▶ _Source document_:
* * * * * * *
The RBA’s November Statement on Monetary Policy upgrades the inflation and growth forecasts even with a higher assumed path for interest rates. How this can coexist with an unusually large fall in household sector real incomes remains to be seen. Risks to the inflation forecast are also skewed to the upside. If things turn out in line with the RBA’s revised forecasts, they might not need to raise rates again. But the bar to further hikes is clearly lower now; the RBA has almost no margin for further upside surprises.
The RBA’s Statement on Monetary Policy elaborates on the reasoning behind this week’s decision to raise the cash rate. Underlying inflation has not declined as fast as the RBA expected a year ago or three months ago. The inflation forecasts have been revised up and most of the risks are to the upside, including domestic services inflation, rising medium-term inflation expectations and weak productivity boosting growth in effective labour costs. The RBA highlighted their concerns about the higher inflation outlook by adding a graph showing both current and August forecasts for trimmed mean inflation in addition to the usual forecast-with-uncertainty-bands graph.
The RBA has been surprised by the resilience of domestic demand, especially outside the household sector; this is another factor that will tend to lift inflation. Near-term GDP growth is now expected to be stronger, with some of the resilience of business investment seen in the first half of 2023 carrying over into the second half. Our own forecasts embed a view that much of this first-half strength in equipment spending was a pull-forward to take advantage of tax breaks, which will not be repeated in the second half. Likewise, some of the strength was a catch-up as supply chain disruptions dissipated, a process that will come to an end at some point. On the other hand, more investment is needed to restore the ratio of capital to labour to earlier trends, and so support the needed improvement in productivity.
* * * * * * *
▶ _Available data_:
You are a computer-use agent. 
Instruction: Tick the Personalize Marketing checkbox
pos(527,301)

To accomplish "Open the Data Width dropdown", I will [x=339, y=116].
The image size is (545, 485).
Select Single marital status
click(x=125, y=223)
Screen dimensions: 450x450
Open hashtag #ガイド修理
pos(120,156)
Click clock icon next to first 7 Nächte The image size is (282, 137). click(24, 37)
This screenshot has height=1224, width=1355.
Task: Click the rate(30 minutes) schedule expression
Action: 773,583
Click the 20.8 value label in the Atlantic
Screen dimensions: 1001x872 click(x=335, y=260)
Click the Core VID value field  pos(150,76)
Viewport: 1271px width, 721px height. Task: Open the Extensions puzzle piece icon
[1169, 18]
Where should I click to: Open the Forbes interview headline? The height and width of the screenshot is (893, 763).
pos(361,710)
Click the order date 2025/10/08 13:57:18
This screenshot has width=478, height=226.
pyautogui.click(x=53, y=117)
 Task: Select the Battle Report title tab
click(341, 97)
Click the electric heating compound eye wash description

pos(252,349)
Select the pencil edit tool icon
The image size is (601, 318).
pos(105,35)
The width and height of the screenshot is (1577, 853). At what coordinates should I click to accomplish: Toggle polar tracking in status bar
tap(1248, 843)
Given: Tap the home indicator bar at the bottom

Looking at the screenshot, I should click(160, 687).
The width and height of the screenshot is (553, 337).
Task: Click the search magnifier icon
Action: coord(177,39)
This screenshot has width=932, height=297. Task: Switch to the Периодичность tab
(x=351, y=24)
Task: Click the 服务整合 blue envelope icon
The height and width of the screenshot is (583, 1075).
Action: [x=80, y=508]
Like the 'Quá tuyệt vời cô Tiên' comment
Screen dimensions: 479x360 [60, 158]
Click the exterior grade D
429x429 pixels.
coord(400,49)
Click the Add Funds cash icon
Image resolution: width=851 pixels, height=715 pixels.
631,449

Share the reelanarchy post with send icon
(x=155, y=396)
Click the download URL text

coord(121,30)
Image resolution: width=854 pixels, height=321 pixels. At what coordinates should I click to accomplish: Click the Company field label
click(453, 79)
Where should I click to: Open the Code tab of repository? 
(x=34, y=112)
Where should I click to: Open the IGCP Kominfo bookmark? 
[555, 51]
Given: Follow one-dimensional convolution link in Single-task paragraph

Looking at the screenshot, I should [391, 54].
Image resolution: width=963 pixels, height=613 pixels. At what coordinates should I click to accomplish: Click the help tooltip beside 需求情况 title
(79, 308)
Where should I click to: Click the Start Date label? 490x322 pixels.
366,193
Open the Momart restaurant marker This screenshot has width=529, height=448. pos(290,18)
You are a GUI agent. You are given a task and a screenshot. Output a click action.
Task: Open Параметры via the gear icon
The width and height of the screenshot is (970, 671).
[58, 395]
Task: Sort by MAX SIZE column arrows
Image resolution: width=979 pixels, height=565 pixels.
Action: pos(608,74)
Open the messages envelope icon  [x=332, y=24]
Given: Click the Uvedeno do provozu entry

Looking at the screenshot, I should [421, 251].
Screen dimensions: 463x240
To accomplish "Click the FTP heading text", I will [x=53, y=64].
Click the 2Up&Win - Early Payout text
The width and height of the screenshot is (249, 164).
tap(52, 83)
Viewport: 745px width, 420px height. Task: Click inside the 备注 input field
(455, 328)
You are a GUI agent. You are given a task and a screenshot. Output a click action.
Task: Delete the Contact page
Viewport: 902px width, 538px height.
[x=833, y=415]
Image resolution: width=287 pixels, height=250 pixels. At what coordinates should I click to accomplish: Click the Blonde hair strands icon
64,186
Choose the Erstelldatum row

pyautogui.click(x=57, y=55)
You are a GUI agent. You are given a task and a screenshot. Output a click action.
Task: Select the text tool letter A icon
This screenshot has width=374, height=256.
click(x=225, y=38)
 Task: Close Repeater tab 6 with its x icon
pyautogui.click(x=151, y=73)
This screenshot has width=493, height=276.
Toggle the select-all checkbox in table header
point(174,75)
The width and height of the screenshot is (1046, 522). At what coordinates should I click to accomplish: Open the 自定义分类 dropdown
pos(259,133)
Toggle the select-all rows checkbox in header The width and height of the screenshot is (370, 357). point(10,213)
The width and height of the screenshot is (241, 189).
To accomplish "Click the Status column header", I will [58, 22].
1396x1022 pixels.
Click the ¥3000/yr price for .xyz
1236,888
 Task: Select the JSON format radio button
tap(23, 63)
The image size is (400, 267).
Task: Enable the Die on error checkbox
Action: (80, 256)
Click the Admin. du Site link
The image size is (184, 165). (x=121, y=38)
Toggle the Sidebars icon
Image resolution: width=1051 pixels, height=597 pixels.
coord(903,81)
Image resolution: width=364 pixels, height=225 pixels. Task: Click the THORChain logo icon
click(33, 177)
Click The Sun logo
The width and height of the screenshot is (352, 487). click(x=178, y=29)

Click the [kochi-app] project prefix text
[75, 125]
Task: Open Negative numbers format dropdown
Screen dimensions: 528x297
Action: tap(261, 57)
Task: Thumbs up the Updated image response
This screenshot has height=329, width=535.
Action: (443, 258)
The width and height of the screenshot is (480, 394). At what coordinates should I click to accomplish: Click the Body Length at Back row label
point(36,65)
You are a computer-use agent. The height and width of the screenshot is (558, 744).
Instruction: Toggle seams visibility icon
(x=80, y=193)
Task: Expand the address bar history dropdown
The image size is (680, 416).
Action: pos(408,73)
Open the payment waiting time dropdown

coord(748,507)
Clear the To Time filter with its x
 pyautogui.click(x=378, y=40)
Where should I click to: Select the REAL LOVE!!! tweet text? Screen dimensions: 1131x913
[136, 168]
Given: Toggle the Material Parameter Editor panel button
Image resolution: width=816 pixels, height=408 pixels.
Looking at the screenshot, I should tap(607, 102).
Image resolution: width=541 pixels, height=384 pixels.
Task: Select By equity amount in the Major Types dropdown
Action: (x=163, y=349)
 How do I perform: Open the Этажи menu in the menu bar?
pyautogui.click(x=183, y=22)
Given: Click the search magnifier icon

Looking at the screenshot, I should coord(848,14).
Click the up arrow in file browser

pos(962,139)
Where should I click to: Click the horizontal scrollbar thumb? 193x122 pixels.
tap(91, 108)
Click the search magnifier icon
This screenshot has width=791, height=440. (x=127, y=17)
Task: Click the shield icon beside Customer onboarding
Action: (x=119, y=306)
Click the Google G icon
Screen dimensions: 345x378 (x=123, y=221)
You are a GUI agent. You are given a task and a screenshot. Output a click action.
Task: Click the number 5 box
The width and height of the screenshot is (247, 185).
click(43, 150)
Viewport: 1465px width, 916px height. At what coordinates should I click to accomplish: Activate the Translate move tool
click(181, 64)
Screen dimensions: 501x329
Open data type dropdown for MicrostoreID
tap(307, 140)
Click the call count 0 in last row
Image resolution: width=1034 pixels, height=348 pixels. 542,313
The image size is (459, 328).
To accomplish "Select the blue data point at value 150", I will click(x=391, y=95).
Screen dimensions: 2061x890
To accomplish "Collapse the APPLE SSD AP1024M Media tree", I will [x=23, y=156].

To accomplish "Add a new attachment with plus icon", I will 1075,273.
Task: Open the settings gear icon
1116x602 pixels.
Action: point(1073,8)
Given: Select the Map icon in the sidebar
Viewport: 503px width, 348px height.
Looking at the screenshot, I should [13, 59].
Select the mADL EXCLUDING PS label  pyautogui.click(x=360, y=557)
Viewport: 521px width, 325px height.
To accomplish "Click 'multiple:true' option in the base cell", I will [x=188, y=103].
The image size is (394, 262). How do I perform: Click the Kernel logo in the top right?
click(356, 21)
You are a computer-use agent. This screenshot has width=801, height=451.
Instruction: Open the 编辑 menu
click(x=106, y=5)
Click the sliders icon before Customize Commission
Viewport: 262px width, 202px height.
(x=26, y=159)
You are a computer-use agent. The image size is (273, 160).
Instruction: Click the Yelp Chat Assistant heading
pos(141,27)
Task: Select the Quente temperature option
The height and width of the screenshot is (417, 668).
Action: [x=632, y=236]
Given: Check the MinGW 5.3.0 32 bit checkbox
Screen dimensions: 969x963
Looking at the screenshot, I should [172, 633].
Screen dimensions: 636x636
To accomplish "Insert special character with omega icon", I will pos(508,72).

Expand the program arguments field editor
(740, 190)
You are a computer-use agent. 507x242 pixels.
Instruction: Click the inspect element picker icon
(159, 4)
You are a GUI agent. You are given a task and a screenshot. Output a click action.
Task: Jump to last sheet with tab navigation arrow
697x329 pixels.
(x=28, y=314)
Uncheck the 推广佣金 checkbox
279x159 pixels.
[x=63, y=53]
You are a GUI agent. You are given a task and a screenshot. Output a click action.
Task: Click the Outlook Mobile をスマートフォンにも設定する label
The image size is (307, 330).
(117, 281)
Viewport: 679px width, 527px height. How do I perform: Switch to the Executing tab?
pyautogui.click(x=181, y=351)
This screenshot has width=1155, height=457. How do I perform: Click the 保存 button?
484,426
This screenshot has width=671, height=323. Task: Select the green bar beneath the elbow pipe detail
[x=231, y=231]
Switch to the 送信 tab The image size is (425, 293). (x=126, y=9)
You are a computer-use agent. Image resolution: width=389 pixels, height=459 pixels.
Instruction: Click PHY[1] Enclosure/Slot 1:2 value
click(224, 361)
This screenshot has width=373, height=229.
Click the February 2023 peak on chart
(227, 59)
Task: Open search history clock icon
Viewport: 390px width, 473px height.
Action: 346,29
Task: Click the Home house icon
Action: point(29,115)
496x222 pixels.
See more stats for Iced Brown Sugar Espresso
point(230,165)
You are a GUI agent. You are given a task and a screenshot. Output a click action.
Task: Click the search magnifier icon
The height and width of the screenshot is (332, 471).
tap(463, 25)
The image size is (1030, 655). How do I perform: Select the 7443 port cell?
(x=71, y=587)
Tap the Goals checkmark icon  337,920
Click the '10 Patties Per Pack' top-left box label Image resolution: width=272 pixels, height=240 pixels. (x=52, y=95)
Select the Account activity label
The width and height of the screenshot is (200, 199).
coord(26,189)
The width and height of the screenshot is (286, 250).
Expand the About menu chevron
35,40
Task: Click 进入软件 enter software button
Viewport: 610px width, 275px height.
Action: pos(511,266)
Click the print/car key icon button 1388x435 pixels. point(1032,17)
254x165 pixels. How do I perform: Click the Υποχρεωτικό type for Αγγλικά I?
* * * * * * *
▶ _Tasks to perform_:
a: In the commentary on the RBA's November Statement on Monetary Policy, why do the authors' own forecasts expect the first-half strength in equipment spending not to be repeated in the second half of 2023? Answer in one to three sentences.
b: According to the commentary on the RBA's November Statement on Monetary Policy, which inflation measure appears in the graph the RBA added to compare current and August forecasts?

▶ _Answer list_:
a: The authors consider that much of the first-half strength in equipment spending was a pull-forward to take advantage of tax breaks, which will not recur in the second half.

b: Trimmed mean inflation.